I like how she’s looking to protect the taxpayers — and that statement insinuates that the taxpayers in Monroe County don’t support equality.
And apparently Maggie Brooks AND her legal advisers are smarter than, and know more about the law than the five judges who unanimously decided that our marriage must be recognized.
So, our lawyer called us late this morning to tell us that he’d heard about this news release from the reporter who did our first television interview, Sean Carroll. Sean’s a good guy — interested in honest, professional reporting.
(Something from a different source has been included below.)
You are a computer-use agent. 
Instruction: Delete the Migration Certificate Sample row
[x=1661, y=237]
We no sooner hung up from our conversation with the lawyer when our doorbell rang. I looked out the window and saw a news truck from News 10 NBC. The bastards tracked us down somehow and there they were, unannounced, uninvited and NOW interested in doing a news report on Lisa and I — where were they two and a half weeks ago when everyone and their brother was clamoring for the interview?
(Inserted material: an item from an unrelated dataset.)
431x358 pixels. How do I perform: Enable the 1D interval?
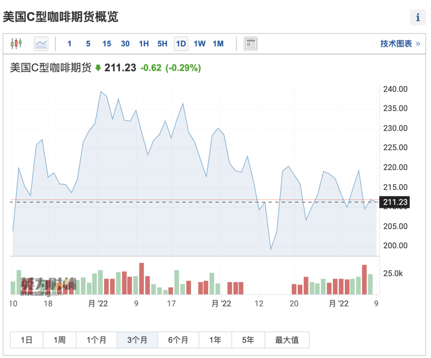point(180,44)
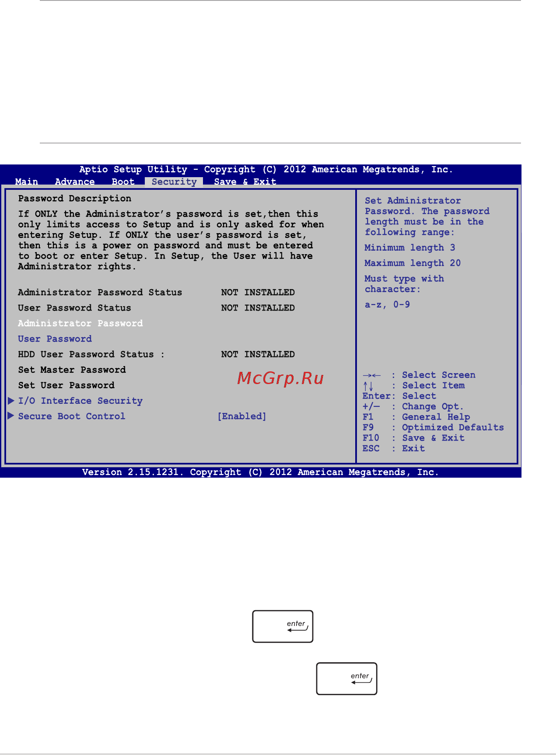Screen dimensions: 556x755
Task: Select the Administrator Password option
Action: tap(80, 323)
I’ll tell you where they were — they were busy spinning the negative aspects of the decision. When the ruling first came out, they led off their news story with an interview from the “Glad Tidings Church,” pontificating about how the Bible says it’s a sin for people of the same gender to have sex with each other and how, “We don’t hate the homosexuals, we just don’t approve of what they do.” They didn’t do any real reporting on the issue, the ruling, or the people involved. But NOW they want photos and the story behind Pat and Lisa, ad nauseum. I told my lawyer I don’t think I’m available for that.
Anyway, what does it mean — that there’s a “stay?” Well, until the higher court either overrules or upholds the Appellate Court’s decision (assuming the Court of Appeals accepts the case, which I think they will for a variety of reasons), our marriages in NY State are, once again, in a state of legal limbo.
The higher court — the Court of Appeals — must decide now whether to “grant leave,” that is, they’ll decide on whether they’ll hear the case or not. They could refuse to hear the case. Realistically, though, I don’t think that will happen. Hearing the case will put this issue to rest in NY State, one way or the other.
So, let’s recap the rounds thus far.
Round one: Filing of lawsuit.
No winner but advantage GLBT Community
Round two: Depositions
Slight edge to our side, since the college’s HR director admitted that there was nothing in college procedures OR county procedures which defined marriage or spouse. HR Director also admits that the contract “implies” that opposite gender couples are eligible for spousal benefits, but doesn’t extend the same arbitrary decision making process to same-sex couples.
Score: GLBT community 1 Anti-Gay community 0
Round three: Supreme Court (trial court)
County/College emerge victors, since Judge Galloway rules that the Hernandez decision specifically ruled that same-sex marriages are illegal in NY State.
Score: GLBT community 1 Anti-Gay comunity 1
Round four: Appellate Court (mid-level appeals court)
Unanimous decision that NY State must recognize legal marriages of same-sex couples that originate outside the jurisdiction of NY State.